2. La question de la dette est le résultat d’une lâcheté politique des gouvernements antérieurs. Cette lâcheté doit être purgée au plus vite. Depuis une vingtaine d’années, les gouvernements ont incité la SNCF à se moderniser et à investir dans le TGV notamment, mais sans lui donner la liberté des prix et sans prendre en charge les investissements. La SNCF est le seul mode de transport à payer l'investissement en infrastructures. Résultat, la SNCF s’est endettée, avec d’ailleurs la garantie de l’Etat.

La logique imposera à l’Etat qu’il assume cette situation et reprenne à son compte, tout ou partie de cette dette, ce qui est parfaitement possible et ce qui se fera. Dans ses conditions, l’exploitation s’en trouverait allégée d’autant. Et les syndicats auront l’impression d’avoir remporté une victoire.

3. Sur la question des statuts, est difficilement négociable. Le gouvernement doit dire à l’opinion la vérité. Transformer la SNCF en une société comme les autres lui donnerait plus de liberté pour négocier ses captivités de marché en France comme à l’étranger, parce qu’on ne sait pas et ce qu’on ne dit pas, la SNCF vend sa technologie et son savoir-faire avec beaucoup de succès dans les pays étrangers. Le changement de statut rend responsable son management et lui enlève le poids de la tutelle. Enfin, le changement de statut ne l‘empêche pas d’accepter des obligations de services publics que lui imposerait son actionnaire, l’Etat. France télécom, EDF, Air France, Aéroports de Paris ont encore aujourd’hui des obligations de services publics qui ne les empêchent pas de respirer.

D’autre part, la question du statut des cheminots est un faux problème. D’abord, parce que son abandon ne concerne pas les personnels actuels. Seules les nouvelles embauches se feraient en dehors du statut. Actuellement, près de 20% des personnels de la SNCF sont déjà hors statut, dont la totalité de l’encadrement. Ce qu’on sait encore moins, c’est que près du tiers des jeunes embauchés dans le groupe demandent à être intégrés dans le cadre d’un CDI normal. Ils préfèrent le potentiel d’une carrière et une rémunération, 30 à 40 % supérieure aux différentes garanties offertes par le statut cheminot (garantie de l’emploi et retraite à moins de 60 ans).
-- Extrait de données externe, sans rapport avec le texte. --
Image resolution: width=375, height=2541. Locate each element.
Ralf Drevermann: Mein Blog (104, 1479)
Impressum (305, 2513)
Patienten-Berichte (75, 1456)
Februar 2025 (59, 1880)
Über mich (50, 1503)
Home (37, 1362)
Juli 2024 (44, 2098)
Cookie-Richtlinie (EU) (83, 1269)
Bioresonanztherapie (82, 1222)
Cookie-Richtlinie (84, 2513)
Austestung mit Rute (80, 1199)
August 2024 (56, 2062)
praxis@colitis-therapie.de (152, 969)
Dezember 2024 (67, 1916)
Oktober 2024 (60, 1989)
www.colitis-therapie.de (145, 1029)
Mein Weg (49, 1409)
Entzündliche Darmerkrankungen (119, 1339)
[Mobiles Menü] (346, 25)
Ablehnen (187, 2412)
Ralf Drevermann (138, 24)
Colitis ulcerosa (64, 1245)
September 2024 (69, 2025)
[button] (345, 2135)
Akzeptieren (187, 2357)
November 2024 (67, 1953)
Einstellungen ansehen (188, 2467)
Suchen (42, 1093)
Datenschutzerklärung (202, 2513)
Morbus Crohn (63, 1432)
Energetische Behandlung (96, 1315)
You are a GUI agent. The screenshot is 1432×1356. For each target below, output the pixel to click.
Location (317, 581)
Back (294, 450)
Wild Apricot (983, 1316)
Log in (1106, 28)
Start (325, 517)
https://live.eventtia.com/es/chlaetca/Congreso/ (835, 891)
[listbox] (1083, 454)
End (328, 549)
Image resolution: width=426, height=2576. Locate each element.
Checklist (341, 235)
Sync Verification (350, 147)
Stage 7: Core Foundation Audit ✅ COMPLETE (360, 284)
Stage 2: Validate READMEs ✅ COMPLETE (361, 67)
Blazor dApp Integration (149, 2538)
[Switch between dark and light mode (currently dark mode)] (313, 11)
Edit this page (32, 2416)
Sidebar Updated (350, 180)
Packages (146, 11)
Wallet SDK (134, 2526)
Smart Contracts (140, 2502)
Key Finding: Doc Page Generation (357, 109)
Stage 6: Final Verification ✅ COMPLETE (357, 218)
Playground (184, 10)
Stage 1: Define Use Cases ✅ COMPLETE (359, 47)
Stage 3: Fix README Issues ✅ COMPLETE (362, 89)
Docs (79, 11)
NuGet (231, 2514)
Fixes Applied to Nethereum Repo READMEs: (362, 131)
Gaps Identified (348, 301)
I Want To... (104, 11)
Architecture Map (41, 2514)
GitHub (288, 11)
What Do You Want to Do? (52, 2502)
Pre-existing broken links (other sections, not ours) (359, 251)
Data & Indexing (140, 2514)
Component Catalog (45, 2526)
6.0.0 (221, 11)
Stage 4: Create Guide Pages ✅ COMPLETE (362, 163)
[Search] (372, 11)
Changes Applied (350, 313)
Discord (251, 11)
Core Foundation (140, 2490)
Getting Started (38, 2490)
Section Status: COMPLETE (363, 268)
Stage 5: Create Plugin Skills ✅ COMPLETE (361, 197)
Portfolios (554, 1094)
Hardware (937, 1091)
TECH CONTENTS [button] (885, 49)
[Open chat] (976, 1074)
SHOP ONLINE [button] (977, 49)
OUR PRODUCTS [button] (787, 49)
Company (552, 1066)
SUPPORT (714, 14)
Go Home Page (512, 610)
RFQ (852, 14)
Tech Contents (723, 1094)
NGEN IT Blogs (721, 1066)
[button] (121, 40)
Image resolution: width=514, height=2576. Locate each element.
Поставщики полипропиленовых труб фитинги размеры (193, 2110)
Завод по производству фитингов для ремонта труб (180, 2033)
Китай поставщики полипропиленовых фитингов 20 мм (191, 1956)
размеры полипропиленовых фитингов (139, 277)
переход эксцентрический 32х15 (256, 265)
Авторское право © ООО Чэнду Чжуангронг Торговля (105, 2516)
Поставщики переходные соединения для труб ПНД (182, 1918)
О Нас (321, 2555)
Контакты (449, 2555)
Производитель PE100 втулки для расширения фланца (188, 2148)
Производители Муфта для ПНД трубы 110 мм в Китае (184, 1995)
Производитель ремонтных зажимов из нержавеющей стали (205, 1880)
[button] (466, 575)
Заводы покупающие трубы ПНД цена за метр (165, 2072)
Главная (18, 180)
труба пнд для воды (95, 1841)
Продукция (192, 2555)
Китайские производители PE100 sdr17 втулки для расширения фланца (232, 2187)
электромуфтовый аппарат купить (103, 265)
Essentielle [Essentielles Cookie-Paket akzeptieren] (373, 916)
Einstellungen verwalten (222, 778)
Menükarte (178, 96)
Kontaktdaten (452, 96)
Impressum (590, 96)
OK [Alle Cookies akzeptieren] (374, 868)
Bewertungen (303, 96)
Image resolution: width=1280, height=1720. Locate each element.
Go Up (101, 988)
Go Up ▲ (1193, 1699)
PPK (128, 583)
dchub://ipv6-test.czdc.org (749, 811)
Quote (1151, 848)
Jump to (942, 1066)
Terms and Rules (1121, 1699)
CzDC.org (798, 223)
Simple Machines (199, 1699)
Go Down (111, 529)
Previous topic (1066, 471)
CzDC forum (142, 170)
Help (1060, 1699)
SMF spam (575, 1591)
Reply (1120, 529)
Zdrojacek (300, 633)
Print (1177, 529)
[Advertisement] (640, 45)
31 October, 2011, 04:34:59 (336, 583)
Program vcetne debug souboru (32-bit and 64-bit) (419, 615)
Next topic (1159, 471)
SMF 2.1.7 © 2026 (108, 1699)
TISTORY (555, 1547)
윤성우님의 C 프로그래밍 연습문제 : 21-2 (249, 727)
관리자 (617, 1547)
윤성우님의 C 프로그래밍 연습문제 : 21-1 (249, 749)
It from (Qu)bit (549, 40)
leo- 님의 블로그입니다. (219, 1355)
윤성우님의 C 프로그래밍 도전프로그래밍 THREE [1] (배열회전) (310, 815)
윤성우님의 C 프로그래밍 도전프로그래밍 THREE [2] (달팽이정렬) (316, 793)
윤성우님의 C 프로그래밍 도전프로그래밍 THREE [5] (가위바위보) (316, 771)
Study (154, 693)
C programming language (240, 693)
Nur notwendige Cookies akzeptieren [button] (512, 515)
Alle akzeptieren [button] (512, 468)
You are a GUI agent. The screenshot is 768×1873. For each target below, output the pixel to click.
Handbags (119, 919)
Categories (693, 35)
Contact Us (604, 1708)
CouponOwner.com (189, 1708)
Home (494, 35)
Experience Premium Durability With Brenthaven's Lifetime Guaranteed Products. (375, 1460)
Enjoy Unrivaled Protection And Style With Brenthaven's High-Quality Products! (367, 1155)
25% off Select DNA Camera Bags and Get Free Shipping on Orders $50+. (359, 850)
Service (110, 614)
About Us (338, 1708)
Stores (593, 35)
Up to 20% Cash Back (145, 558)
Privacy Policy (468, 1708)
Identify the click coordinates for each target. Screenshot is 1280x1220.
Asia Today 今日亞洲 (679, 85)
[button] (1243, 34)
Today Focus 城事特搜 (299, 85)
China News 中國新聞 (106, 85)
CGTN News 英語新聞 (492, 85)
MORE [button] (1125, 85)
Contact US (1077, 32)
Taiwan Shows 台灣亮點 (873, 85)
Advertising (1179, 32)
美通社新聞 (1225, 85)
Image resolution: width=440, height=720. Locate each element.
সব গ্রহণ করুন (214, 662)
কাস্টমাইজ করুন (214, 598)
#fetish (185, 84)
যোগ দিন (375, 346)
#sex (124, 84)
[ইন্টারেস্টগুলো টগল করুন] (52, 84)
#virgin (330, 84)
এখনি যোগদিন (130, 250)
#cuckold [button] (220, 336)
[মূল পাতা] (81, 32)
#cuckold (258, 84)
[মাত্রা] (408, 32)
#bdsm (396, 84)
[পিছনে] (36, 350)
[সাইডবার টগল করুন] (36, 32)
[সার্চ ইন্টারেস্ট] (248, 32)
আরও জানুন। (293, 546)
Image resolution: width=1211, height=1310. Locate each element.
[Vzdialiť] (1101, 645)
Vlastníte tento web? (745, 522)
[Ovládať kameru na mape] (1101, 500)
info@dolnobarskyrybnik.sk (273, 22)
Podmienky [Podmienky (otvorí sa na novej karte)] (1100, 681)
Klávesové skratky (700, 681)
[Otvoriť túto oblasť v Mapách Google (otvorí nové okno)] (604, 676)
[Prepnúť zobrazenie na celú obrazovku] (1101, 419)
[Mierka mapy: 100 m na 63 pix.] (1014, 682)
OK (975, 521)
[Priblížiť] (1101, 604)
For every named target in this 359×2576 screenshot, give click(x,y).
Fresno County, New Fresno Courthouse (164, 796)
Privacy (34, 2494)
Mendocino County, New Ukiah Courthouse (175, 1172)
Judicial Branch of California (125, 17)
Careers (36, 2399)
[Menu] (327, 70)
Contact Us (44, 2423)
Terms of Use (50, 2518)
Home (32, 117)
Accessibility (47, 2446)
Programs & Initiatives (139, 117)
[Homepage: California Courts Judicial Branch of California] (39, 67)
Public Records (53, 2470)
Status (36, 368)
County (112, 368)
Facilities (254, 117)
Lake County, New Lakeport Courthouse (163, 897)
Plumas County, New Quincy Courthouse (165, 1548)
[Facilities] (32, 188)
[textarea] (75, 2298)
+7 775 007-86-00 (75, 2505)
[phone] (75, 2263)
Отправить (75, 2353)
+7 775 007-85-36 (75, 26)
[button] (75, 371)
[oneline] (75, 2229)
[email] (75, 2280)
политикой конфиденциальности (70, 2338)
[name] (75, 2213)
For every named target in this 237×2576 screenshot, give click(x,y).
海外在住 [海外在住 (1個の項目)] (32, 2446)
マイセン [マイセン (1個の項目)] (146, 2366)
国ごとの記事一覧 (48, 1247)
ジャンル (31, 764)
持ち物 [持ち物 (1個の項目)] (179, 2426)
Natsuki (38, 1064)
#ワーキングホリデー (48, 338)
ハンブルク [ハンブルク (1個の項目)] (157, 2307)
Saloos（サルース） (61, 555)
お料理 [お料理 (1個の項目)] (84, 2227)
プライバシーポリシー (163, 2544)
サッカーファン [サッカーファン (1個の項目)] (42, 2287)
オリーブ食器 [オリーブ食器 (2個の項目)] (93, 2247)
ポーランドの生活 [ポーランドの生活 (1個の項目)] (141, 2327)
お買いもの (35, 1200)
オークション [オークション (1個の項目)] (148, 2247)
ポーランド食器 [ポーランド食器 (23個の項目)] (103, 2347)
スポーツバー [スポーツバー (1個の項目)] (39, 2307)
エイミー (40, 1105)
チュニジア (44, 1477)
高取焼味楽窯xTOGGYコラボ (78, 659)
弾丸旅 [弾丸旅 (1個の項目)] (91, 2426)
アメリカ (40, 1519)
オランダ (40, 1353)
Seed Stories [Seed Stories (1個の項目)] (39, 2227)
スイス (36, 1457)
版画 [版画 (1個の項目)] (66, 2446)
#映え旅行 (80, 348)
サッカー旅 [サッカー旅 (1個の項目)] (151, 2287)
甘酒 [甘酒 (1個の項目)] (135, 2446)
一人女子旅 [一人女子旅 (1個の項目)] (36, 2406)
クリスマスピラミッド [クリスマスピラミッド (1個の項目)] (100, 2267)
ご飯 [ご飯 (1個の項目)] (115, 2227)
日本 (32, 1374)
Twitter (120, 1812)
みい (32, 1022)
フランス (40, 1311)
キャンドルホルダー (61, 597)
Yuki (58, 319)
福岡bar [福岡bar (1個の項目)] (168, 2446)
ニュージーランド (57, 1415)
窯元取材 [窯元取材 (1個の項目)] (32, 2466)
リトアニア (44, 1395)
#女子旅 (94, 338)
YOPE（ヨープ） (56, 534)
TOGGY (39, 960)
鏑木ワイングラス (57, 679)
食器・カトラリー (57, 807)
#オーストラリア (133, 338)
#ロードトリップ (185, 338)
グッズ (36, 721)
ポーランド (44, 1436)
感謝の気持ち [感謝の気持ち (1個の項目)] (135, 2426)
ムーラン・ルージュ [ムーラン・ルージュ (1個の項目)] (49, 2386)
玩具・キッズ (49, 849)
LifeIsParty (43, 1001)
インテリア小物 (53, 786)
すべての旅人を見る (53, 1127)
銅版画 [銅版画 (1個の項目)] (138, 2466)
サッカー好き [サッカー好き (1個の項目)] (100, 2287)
Sur ces trois points, il faut urgemment ouvrir les dossiers et dire la vérité qui n’est absolument pas honteuse.

Il faut aussi expliquer qu‘avec une telle réforme, le poids des syndicats dans la maison va s’alléger parce qu’il y aura moins de représentation, ne serait-ce que pour gérer au quotidien le fameux statut. La DRH du groupe est aujourd’hui une véritable usine à gaz, extrêmement chronophage pour le personnel d’encadrement (qui est hors statut) et les représentants syndicaux, permanents ou détachés.

Si le poids des syndicats s’allège, leur rôle va devoir changer. La question des salaires par exemple peut très bien dans l’avenir se régler dans le cadre de la branche transport.

Par conséquent, si les représentants syndicaux moins nombreux doivent se trouver un rôle différent, la question du financement syndical va se poser.

Les grandes centrales syndicales sont évidemment préoccupées par cette situation qui présente un risque quant à leur survie.

Le gouvernement n’a pas forcément intérêt à laisser une situation qui reviendrait à provoquer un assèchement de la vie syndicale. L’appauvrissent du monde syndical nourrit le radicalisme. Mieux vaut des syndicats responsables et capables d’assumer les logiques de compromis, plutôt que des organisations obligées d’adopter des logiques de conflit pour survivre.